I share this sentiment as well -- however a separate library may not be too
bad considering that the spinlock pool is unused if all operations are
natively supported (thus the large majority of users could just "forget"
linking the library and would never notice -- this would include atomic
reference counts)
Tim Blechmann wrote:
> > this could be avoided by using boost::interprocess::atomic<>, which will
> > associate a spinlock with each instance ... or by using std::atomic on
> > c++11 compilers.
While this problem is definitely an argument in favour of embedding the
spinlock into each atomic, I am still concerned as this introduces
incompatibility with std::atomic implementations which may eventually bite
someone hard (data structure size, expectations -- changing boost to "using
std::atomic" might have grave consequences, and it's a transition path I
would like to keep open)
> Just some random thoughts:
>
> 1. If boost::atomic<> doesn't support multi-module applications, that is it
> silently works incorrectly in such environments, sould it really support
> these platforms? I mean, spinlock pool is used when no native atomic ops
> are available for the given type. Perhaps, it's better not to compile at
> all in such a case.
silently working incorrectly is very very very bad -- failing to compile
and/or link is much better in this case
> 2. If (1) is true then boost::atomic<> usefullness is greatly reduced.

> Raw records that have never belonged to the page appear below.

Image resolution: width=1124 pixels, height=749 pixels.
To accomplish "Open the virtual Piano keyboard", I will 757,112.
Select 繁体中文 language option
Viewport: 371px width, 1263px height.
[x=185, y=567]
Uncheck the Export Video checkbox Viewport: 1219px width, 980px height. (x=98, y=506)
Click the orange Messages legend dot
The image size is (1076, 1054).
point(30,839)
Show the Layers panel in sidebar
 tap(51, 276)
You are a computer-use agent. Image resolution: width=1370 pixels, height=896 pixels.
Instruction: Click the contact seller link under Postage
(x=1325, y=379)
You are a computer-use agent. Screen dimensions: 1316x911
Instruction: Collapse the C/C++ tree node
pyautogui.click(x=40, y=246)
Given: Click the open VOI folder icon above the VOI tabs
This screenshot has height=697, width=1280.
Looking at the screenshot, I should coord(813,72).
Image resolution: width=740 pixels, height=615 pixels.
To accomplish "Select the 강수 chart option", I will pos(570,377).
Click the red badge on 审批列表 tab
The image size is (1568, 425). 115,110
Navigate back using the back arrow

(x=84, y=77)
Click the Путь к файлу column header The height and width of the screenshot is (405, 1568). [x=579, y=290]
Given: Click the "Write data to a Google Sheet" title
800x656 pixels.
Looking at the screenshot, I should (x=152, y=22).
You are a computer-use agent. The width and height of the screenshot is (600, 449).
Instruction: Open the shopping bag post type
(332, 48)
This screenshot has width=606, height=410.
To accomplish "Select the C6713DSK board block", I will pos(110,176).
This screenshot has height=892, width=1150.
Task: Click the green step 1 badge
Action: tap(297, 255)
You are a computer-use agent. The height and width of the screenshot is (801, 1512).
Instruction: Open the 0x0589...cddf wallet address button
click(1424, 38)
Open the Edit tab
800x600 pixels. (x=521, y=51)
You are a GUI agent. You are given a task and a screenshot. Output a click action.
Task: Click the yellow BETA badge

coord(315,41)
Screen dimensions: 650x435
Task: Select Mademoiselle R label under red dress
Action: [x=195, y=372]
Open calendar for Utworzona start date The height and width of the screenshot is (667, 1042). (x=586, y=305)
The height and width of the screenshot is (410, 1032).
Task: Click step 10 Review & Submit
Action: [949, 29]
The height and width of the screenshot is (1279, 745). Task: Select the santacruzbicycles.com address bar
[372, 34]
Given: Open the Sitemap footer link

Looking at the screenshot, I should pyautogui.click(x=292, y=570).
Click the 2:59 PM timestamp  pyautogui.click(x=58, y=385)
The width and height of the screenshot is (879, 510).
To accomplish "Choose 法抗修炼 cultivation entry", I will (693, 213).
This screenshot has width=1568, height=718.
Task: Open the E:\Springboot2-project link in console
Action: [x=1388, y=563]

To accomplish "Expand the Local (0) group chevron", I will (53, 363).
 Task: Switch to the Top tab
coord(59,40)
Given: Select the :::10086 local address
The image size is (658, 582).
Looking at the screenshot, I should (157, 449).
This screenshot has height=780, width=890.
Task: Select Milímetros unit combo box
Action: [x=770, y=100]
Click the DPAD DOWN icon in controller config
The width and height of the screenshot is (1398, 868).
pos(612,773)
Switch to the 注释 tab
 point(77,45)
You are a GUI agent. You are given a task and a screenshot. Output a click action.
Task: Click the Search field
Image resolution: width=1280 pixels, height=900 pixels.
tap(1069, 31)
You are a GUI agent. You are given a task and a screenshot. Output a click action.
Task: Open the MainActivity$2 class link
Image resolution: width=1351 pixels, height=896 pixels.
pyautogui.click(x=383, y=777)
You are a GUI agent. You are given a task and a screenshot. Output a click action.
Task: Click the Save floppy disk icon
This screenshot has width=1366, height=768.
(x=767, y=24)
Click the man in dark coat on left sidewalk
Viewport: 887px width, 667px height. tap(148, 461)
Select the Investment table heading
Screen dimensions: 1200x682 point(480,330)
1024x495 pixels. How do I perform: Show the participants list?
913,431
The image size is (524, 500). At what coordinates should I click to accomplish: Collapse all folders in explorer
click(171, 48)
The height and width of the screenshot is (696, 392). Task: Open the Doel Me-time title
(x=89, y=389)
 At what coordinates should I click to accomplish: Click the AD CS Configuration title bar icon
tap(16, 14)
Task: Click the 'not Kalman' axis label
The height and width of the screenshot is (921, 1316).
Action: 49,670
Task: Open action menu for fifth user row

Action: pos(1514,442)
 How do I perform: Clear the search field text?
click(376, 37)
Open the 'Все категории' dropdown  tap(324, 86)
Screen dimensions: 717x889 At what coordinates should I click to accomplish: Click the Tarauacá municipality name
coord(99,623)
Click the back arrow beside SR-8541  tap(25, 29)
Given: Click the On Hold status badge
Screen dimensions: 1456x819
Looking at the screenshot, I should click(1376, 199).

Most
> of the time one would use boost::interprocess::atomic<>, even in a single
> process.
yes, agreed
Another option that I have considered would be "piggy-backing" the spinlock
pool into Boost.Thread -- the idea is that an application is either
single-threaded, or if it is multi-threaded it is expected to link with
Boost.Thread (even if nothing from Boost.Thread is used indeed, yes makes me
feel uneasy as well).
In that case I could play "weak reference" tricks such that the pool is used
when linked in, and for single-threaded applications no mutual exclusion is
done and they work just fine nevertheless.
Too whacky? Maybe piggy-backing into Boost.Thread without weak reference
tricks might also be something to consider?